Craig George McEwan (born 3 October 1977 in Glasgow) is a Scottish footballer and coach and current manager of St Cadoc's Y.C.

A right full-back, McEwan has played in the Scottish Football League First Division for Raith Rovers and Ayr United and is a former Scotland under-21 international.

Career
McEwan began his career with Clyde. His string of good performances alerted other clubs, and he was transferred to Raith Rovers in 1997. After three years in Kirkcaldy, McEwan moved to Ayr United, where he would stay for the next two seasons.  Three years with Dumbarton followed, before a two-year spell with Brechin City. He left Brechin in January 2007 to join Stenhousemuir in a swap deal with David Murie.

McEwan dropped to Junior level with Linlithgow Rose in February 2009 then had a spell at Pollok in 2010 before joining Glenafton Athletic in November the same year.
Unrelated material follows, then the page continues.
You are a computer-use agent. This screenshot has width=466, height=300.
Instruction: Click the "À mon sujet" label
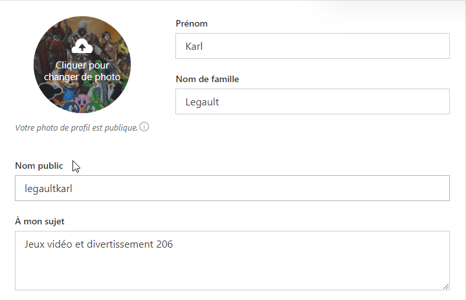click(x=39, y=221)
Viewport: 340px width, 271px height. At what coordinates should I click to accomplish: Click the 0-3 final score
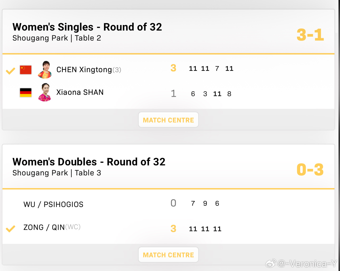[310, 170]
In October 2014, McEwan took on his first managerial position at Arthurlie, however he returned to take charge of former club Glenafton three months later.

On 11 October 2020, McEwan resigned as manager of Glenafton. The club had released a statement earlier announcing they would not be participating in the inaugural season of the West of Scotland League due to concerns relating to the COVID-19 pandemic.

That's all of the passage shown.